場合にもよるでしょうが、基本的に複製物は1つで事足りるはずです。1つだけ製作することを、工業分野や模型分野では『ワンオフ』と呼びますが、患者さんの歯の複製物はワンオフのケースが多いと思われます。特定の患者さんの1つの歯を、大量複製するケースというのは少ないかもしれません。
アルギン酸塩印象材について
歯科分野では、アルギン酸塩印象材という型取り材が存在するようです。型取り材としては、かなり安価な部類でしょう。通販の楽天市場でも入手できます。
上記は、『ドクターアルギン』という製品です。
アルギン酸塩印象材は、『乾燥』・『離液』・『膨潤(吸収)』と呼ばれる性質を持っていて、型取り直後に複製したものと、型取りから時間が経過した後に複製したものでは、寸法の精度が違うという現象が起きるようです。
私は使ったことがないので、化学的な知識だけを根拠に類推すると、あまりミニチュアやプラモデル製作で利用しやすい型取り材とは言えないかもしれません。ワンオフの型取りに向いている素材だと思います。
模型分野での歯科用シリコーンの代表は『オーマラボ』
模型分野では、歯科用のシリコーンで人気が高いのは『オーマラボ』でしょう。Twitterでいくつかピックアップします。
肩のスラスターも無理矢理オーマラボで複製。一発で上手く行って良かった。 pic.twitter.com/PKw5oN1fUI
— すえぞ (@LED_Suezo) 2014年5月11日
すっかり忘れてたシールドの窓枠付けたぜ!
— ミサー@Mk-Ⅱ完成(*´Д`) (@mi_a_wa) 2015年7月20日
プラ板で作ろうと思ったけど時間無いんで初回のシールドからオーマラボった。 pic.twitter.com/Vp41bnosS8
「オーマラボった」という言葉は、「『オーマラボ』で型取りした」という意味です。
比較的に安価で人気の高かった『オーマラボ』ですが、現在では残念ながら、メーカー製造が中止となっています。
ブルーミックスに似た製品は…
ミニチュア製作での型取り材としては、『ブルーミックス』が有名でしょう。
以下のリンクはPDFファイルになりますが、ブルーミックスの物性表です。
キャプチャした画像は以下に。
練り合わせ時間は45秒。硬化開始時間は1分45秒で、硬さが74~78という数値です。
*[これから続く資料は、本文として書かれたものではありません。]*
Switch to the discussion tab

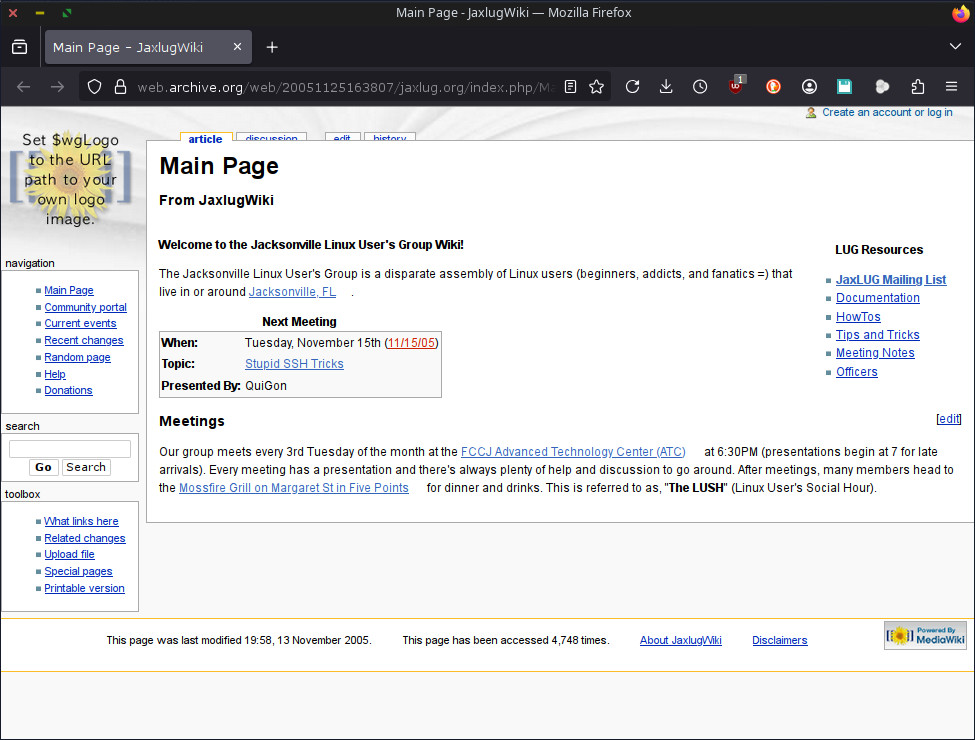click(x=271, y=138)
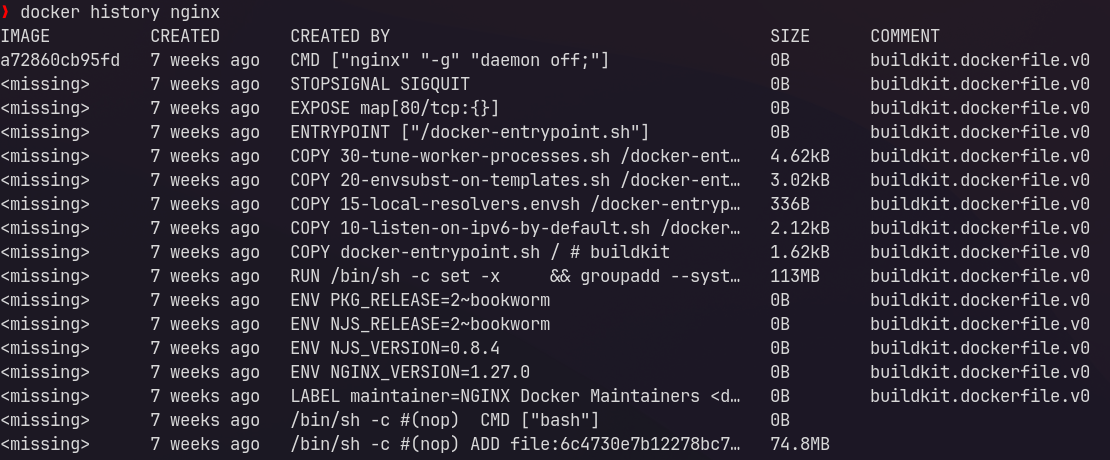Click the SIZE column header
1110x460 pixels.
789,36
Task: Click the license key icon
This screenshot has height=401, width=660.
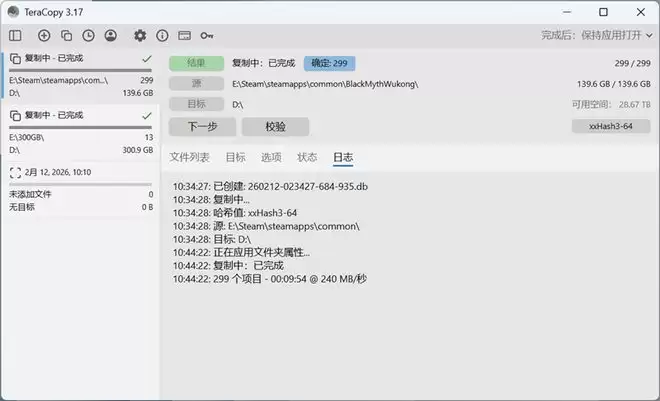Action: point(207,35)
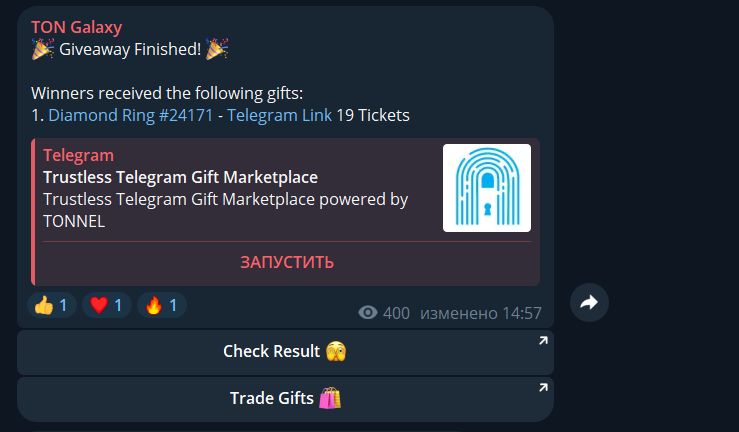Click the eye views counter icon
This screenshot has width=739, height=432.
click(x=368, y=312)
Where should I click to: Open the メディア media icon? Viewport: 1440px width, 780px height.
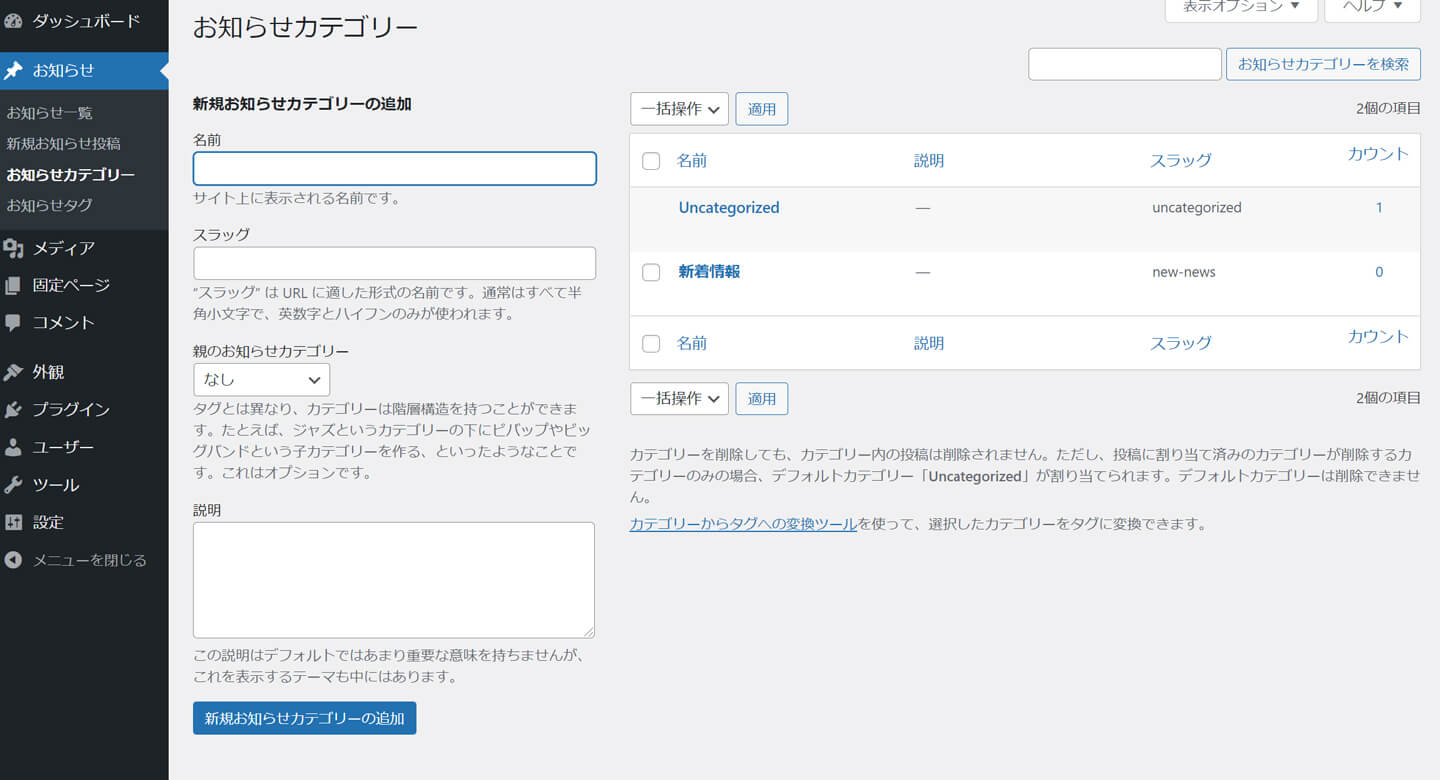point(13,248)
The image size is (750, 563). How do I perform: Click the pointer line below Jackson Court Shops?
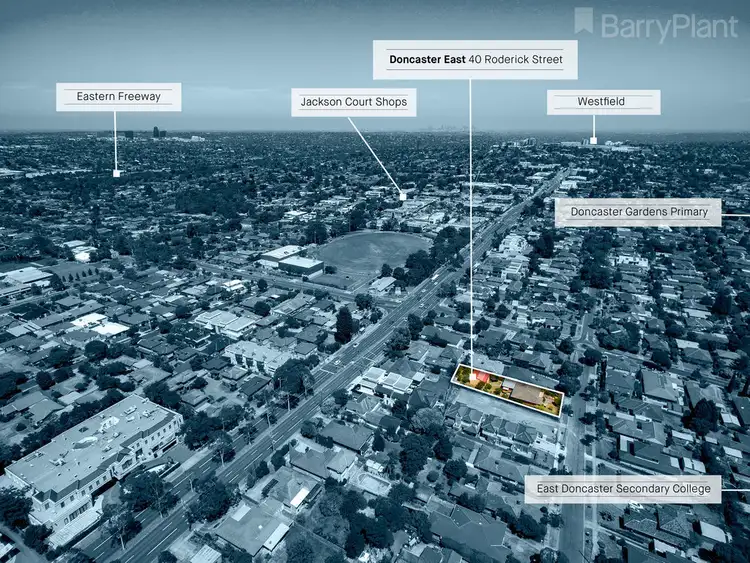pyautogui.click(x=375, y=156)
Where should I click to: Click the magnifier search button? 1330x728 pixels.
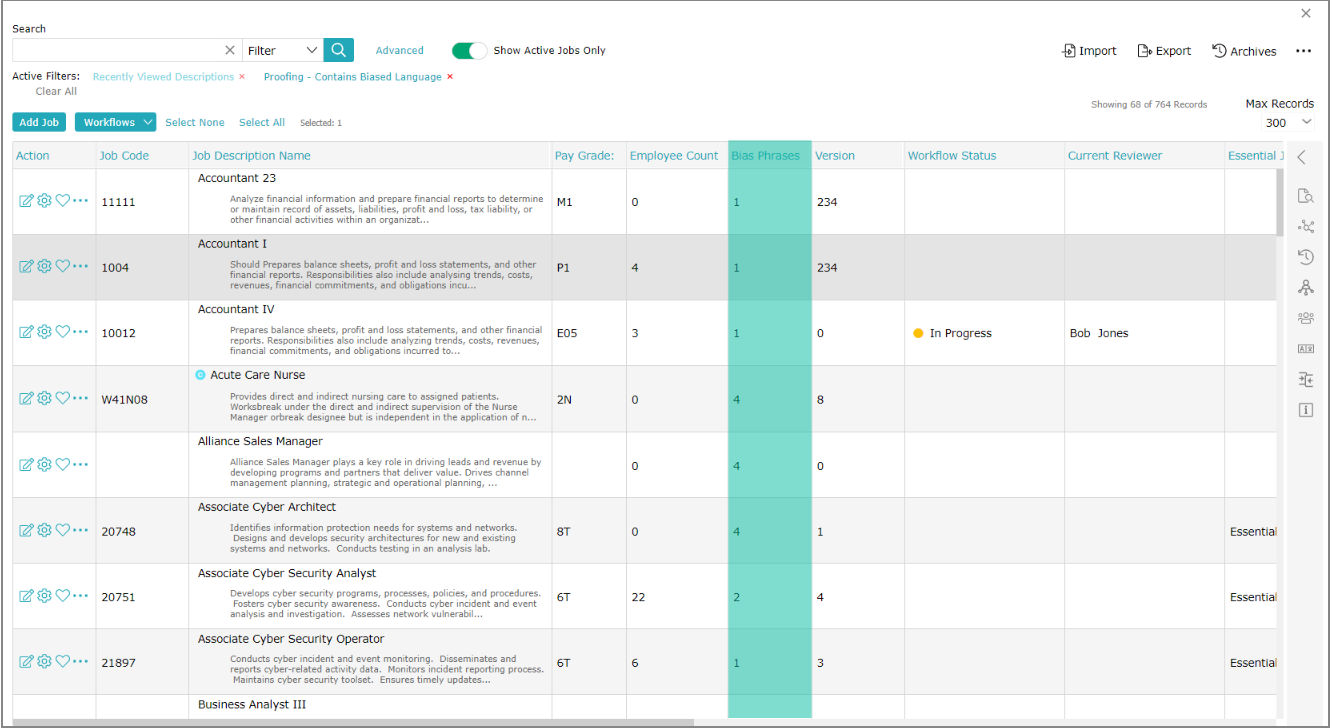tap(339, 50)
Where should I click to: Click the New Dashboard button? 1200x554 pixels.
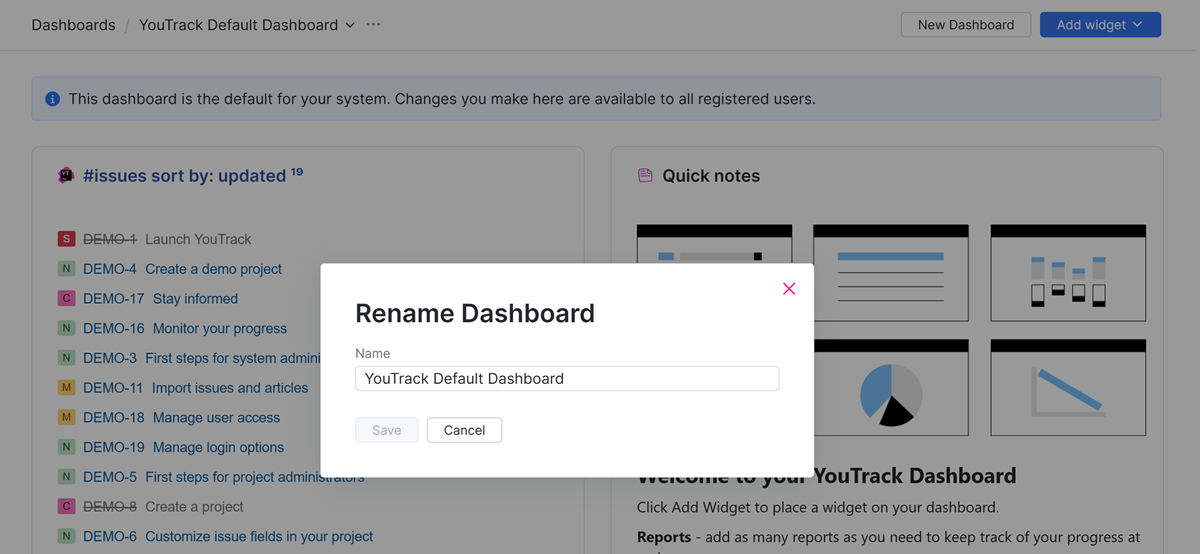pos(965,25)
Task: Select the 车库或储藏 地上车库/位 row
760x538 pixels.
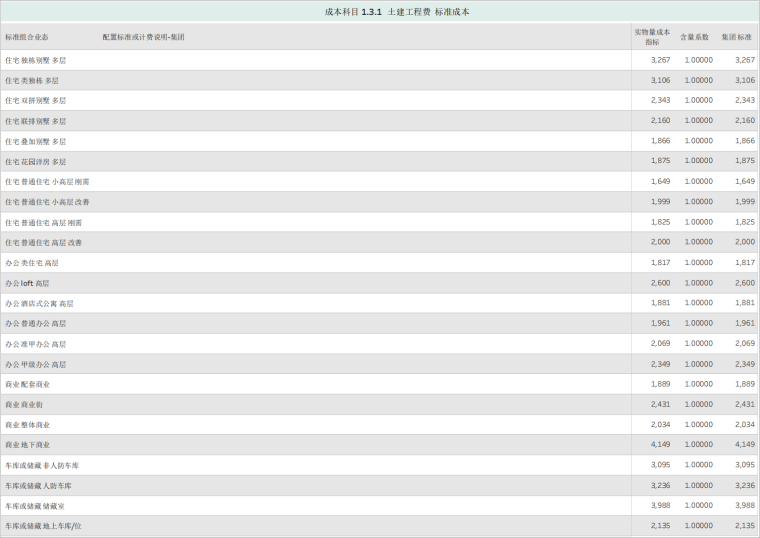Action: pyautogui.click(x=43, y=525)
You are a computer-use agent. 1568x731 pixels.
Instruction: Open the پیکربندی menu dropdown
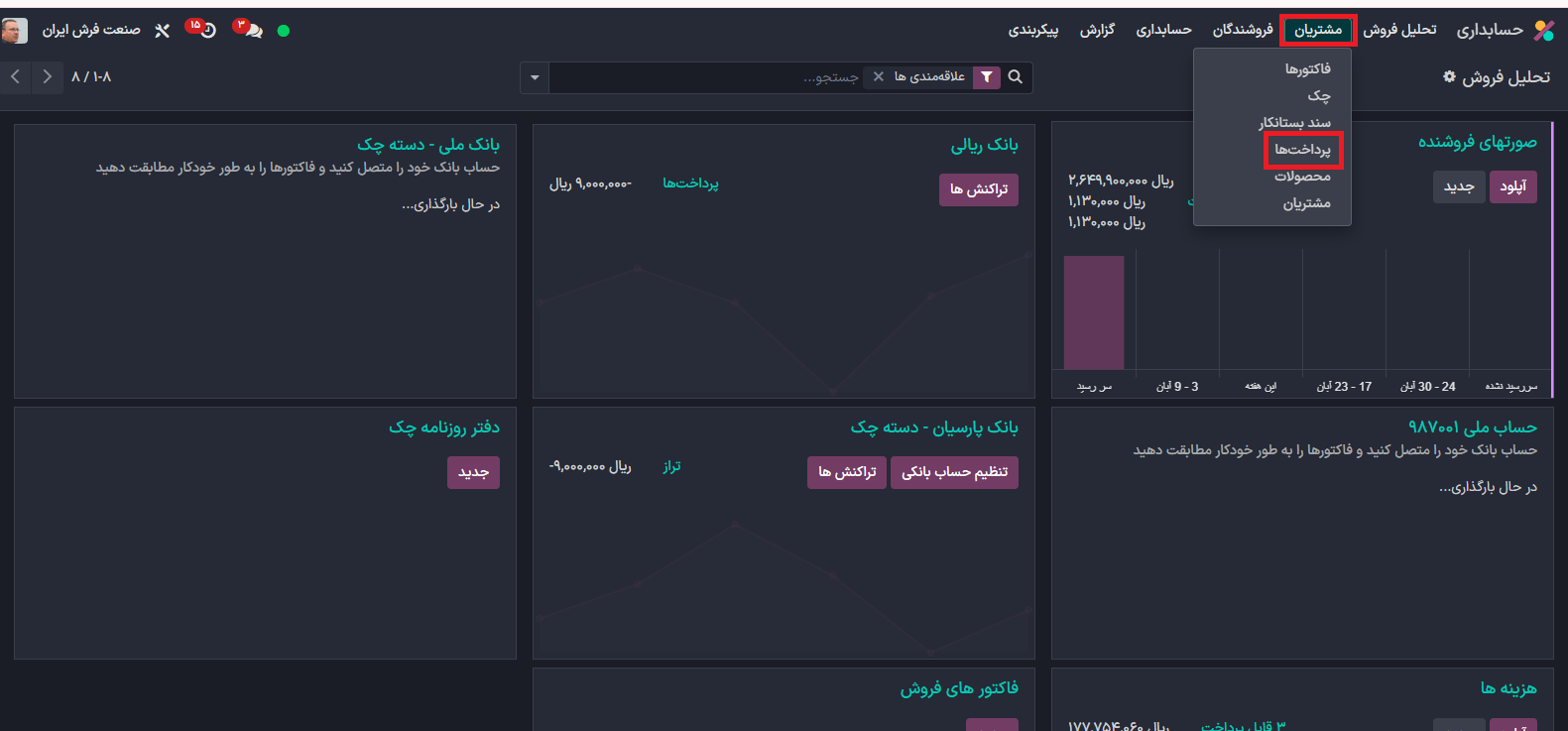(x=1033, y=30)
今回は、説明を省きますが、ブルーミックスは『付加型』のシリコーン材になります。歯科用の付加型シリコーンだと、以下の製品がブルーミックスに近い数値です。
操作余裕時間が1分。口腔内硬化時間が3分で、硬度が80という数値。
この『ドクターシリコン』シリーズは、4種類ほどありますが、硬化時間や硬度などを考えると、上記のタイプが1番ブルーミックスに近いでしょう。単価もブルーミックスよりも安いかもしれません。
個人的には、ミニチュア工作では、入手性が高い『ブルーミックス』や『シリコーンモールドメーカー』をおすすめしますが、こういった歯科用のシリコーン材が入手できる環境にあられる方ならば、代替できる場合もあるかと思います。